[Tasks for this exercise]
[a] Say whether each statement below agrees with the blog post about joining a cancer survivor support group. Answer yes or no for each, and quote the exact words of the post that decide it.
(i) The group meets at a local restaurant.
(ii) The writer joined mainly to receive support.
(iii) The writer once started a Boy Scout Troop.
[b] Carry on the blog post about joining a cancer survivor support group, picking up after its last sentence.

Fuzzy decided to join a cancer survivor support group. I joined not because I need support but I felt that since writing this blog about my Prostate Cancer I might be able to help someone else get through their treatment. I also obtained a great deal of experience helping JR through his chemo.
The group meets at a local restaurant. We have dinner and a talk session and sometimes there is a guest speaker.
Fuzzy felt it would give him a chance to socialize and help others. Fuzzy at one point in his life was deeply involved in the Boy Scouts of America. I was a Cub Scout den leader and went on to start a Boy Scout Troop as well as take volunteer positions at the local Council level. It was a very busy and rewarding time in my life and now I felt it was time to get involved in life again so after surviving my bout with Prostate Cancer I found a group where I might fit in.

[Data shown]
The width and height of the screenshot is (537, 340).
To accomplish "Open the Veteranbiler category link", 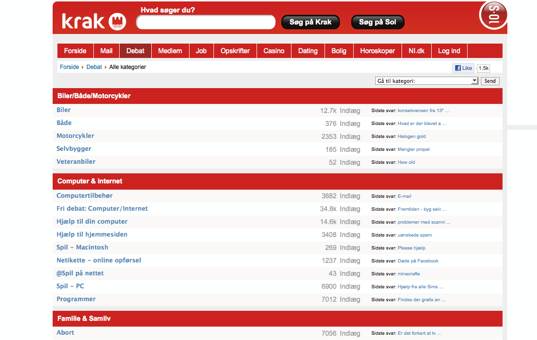I will pos(76,162).
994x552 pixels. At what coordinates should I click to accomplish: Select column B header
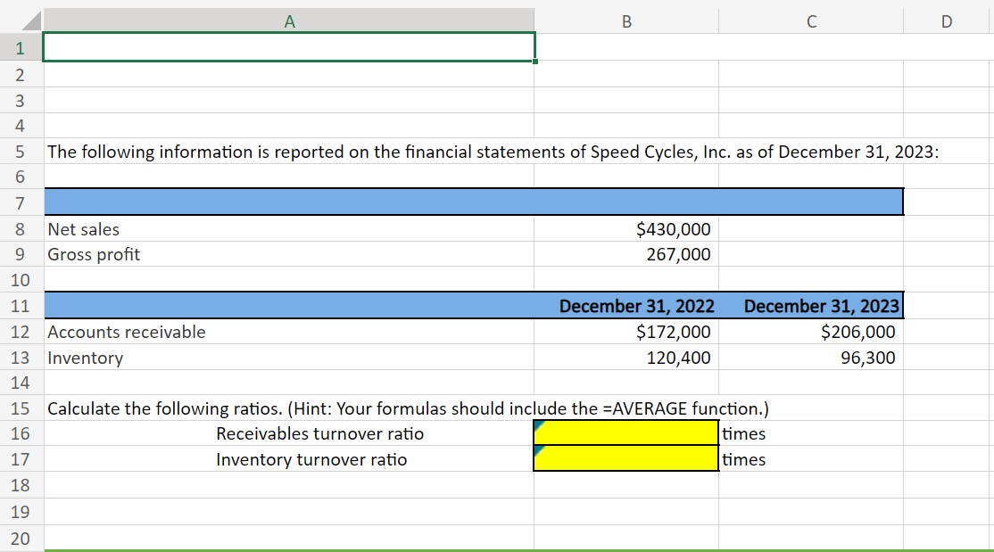tap(625, 20)
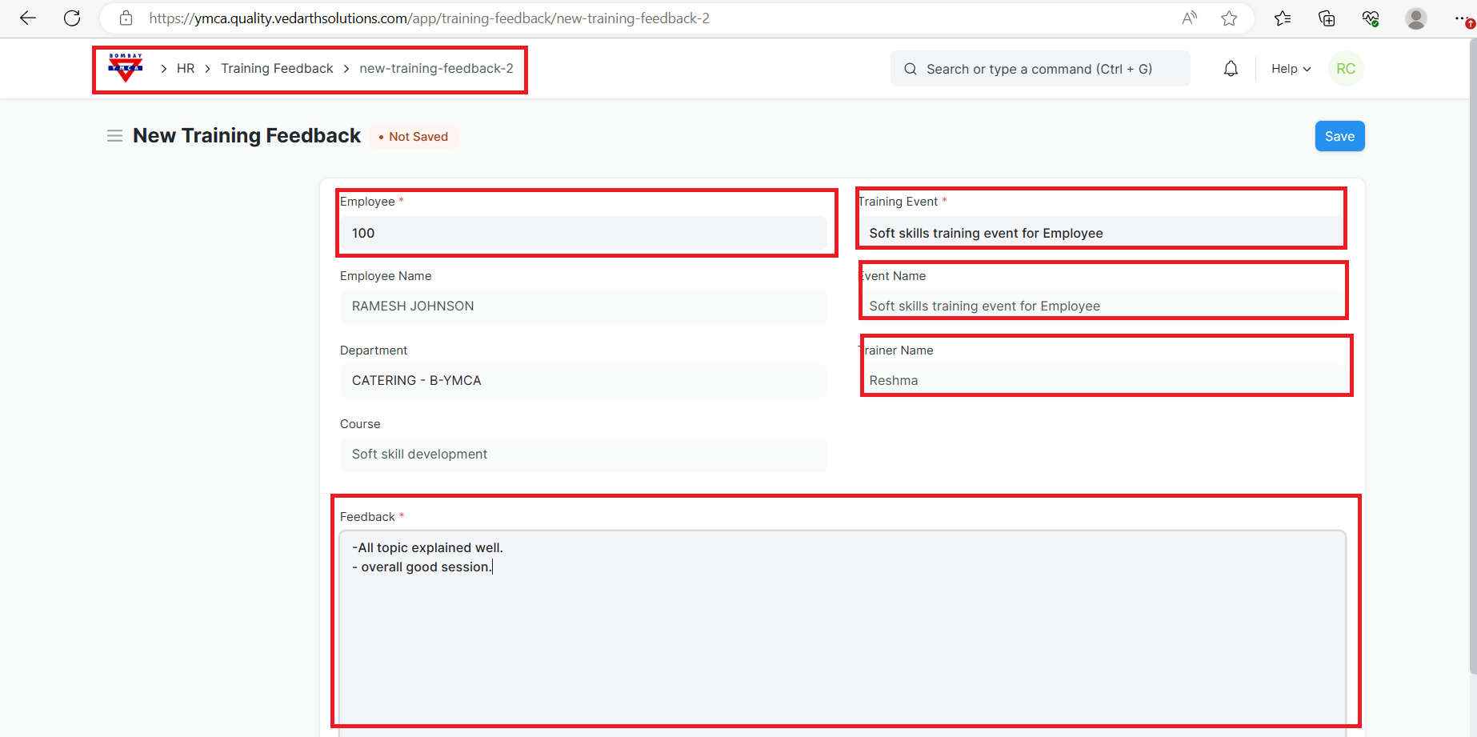This screenshot has width=1477, height=737.
Task: Open browser favorites list icon
Action: pyautogui.click(x=1283, y=18)
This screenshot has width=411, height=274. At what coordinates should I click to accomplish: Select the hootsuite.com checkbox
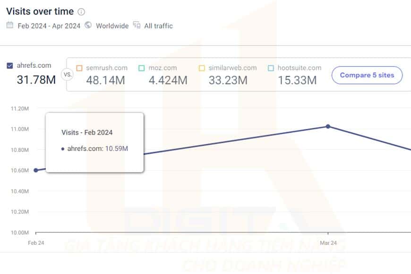pyautogui.click(x=271, y=68)
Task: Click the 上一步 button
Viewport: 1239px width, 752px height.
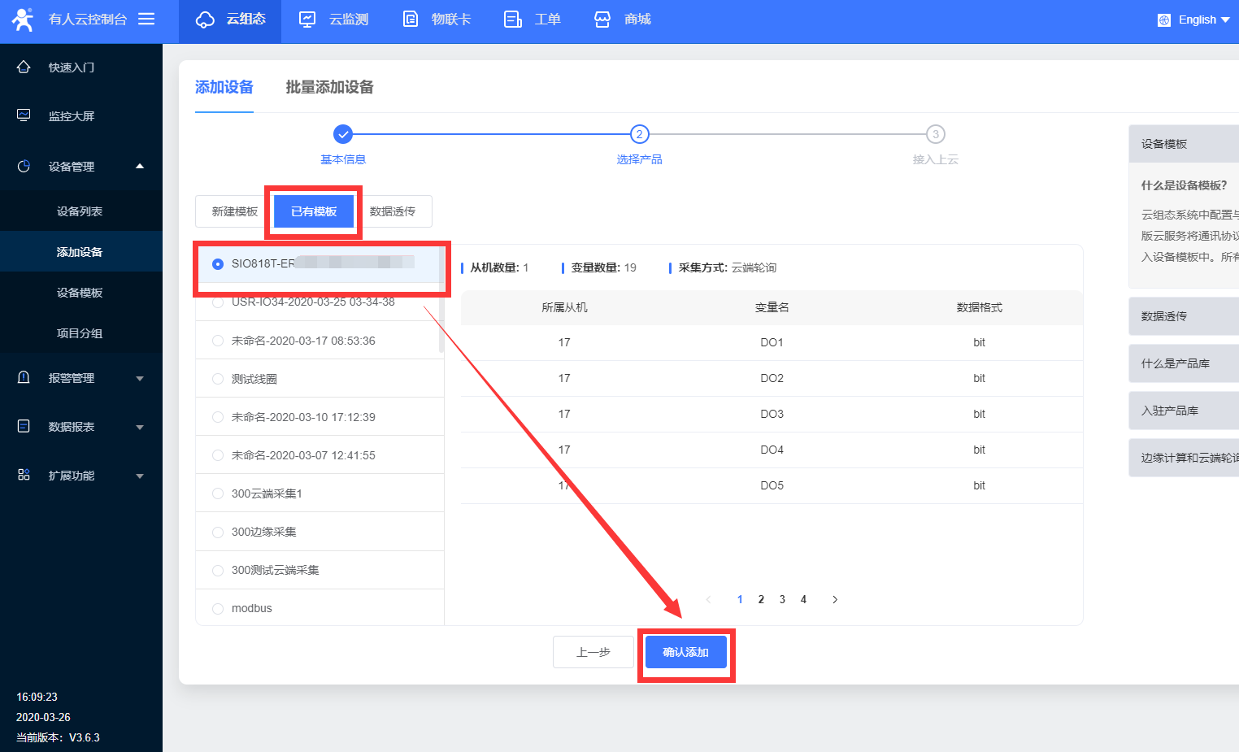Action: (593, 652)
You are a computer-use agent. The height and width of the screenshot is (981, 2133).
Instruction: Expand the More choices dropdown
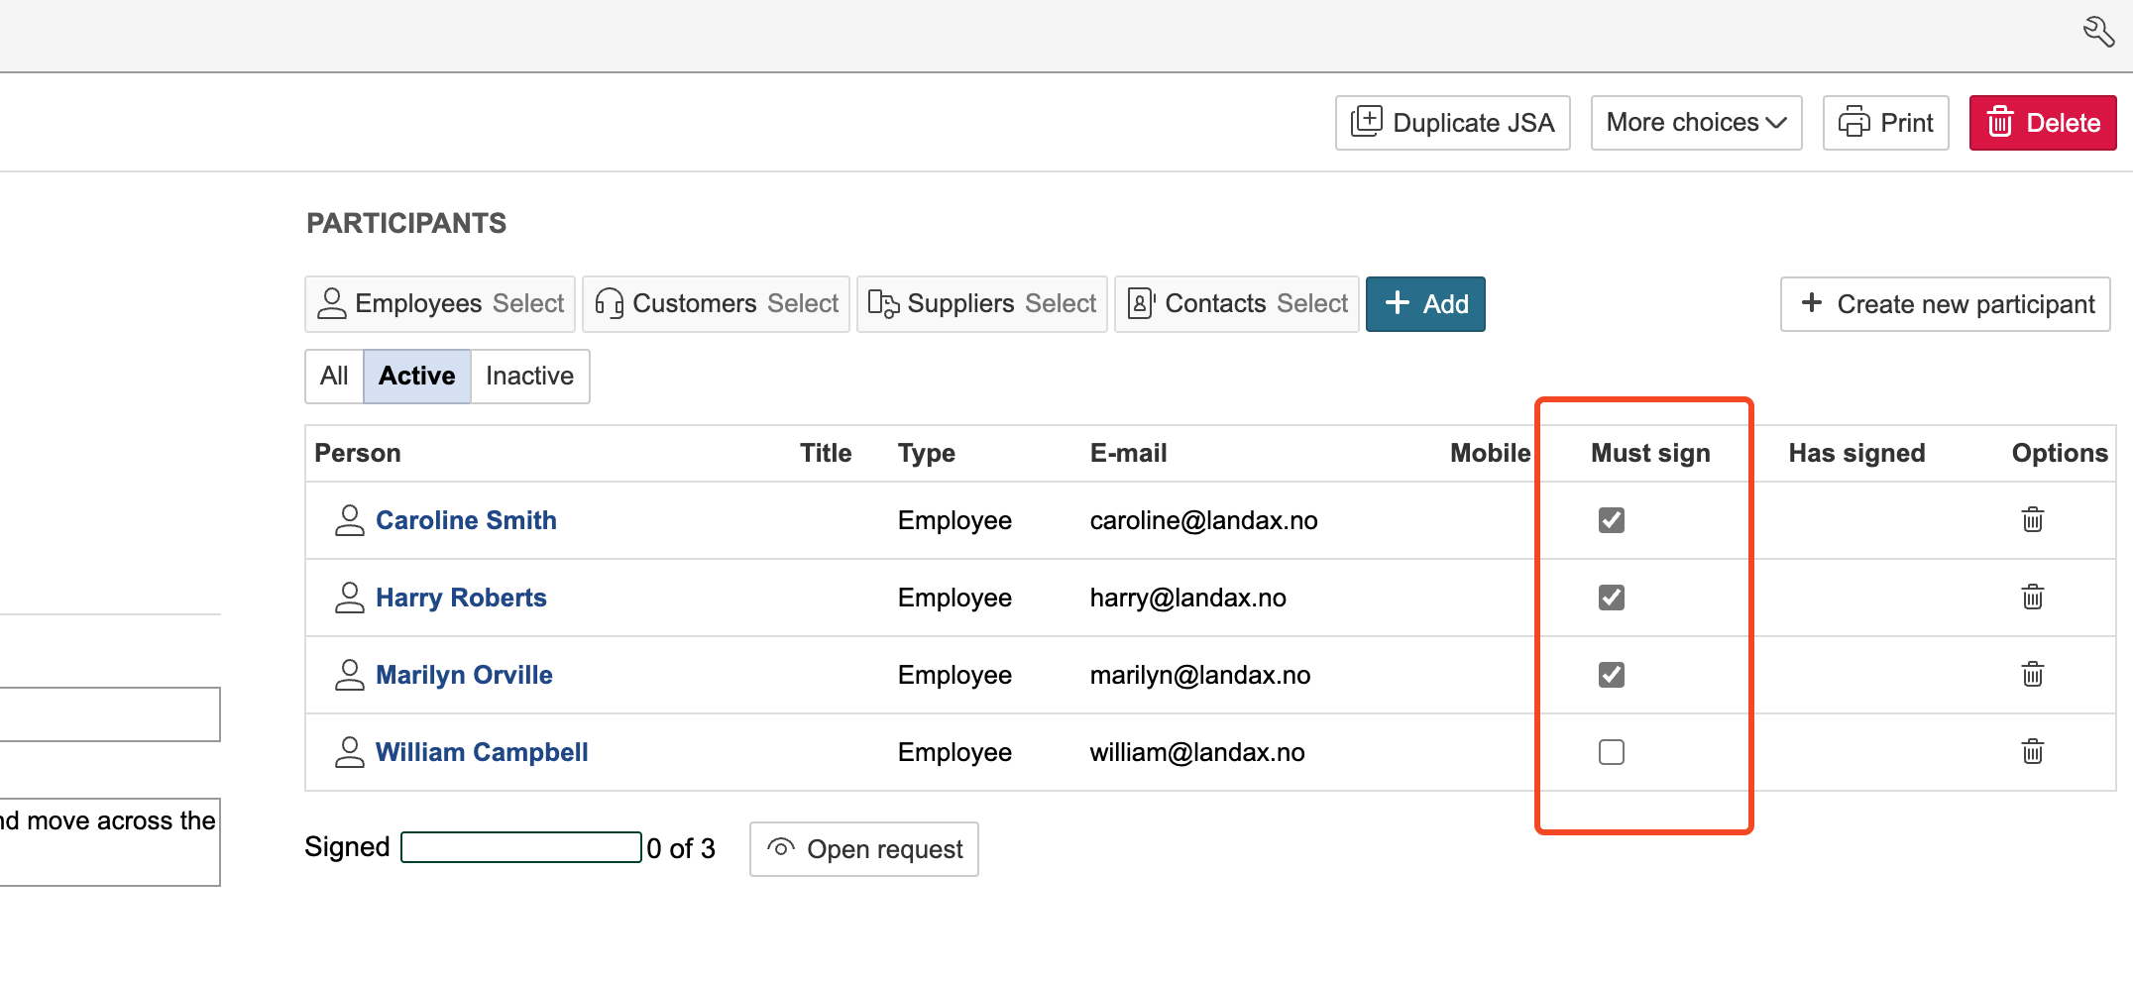(1695, 123)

[Responses]
[a]
(i) Yes: "The group meets at a local restaurant."
(ii) No: "I joined not because I need support"
(iii) Yes: "went on to start a Boy Scout Troop"

[b]
Fuzzy needs to back up in his life story to provide some background. Fuzzy spent many years working for a very large corporation. This corporation during the 70’s and 80’s would subscribe to any new wave idea and self help or personal betterment that happened to be the rave at the time. We went from lunches in a cafeteria festooned with balloons and dixieland bands with lots of posters telling us that each of us was special and that we were a family to mandatory meetings to listen to some guru drone on and on about the same subjects. So I have seen them come and go, just as soon as a new idea hit the Time’s Best seller list. We had one group thought during these talks. " Shouldn’t I be someplace else doing something more important?". After a number of years the corporation realized the only people this baloney was helping were the people they were paying big bucks to for these programs and then it stopped.
Back to the support group. I do not want to cast dispersions on anyone’s belief or program that they find helps them. I do have a problem when some new age guru ( now there is a real 60’s expression ) tries to foist his miracle ideas on vulnerable audiences. Last evening it was the SECRET that the guest speaker was holding forth.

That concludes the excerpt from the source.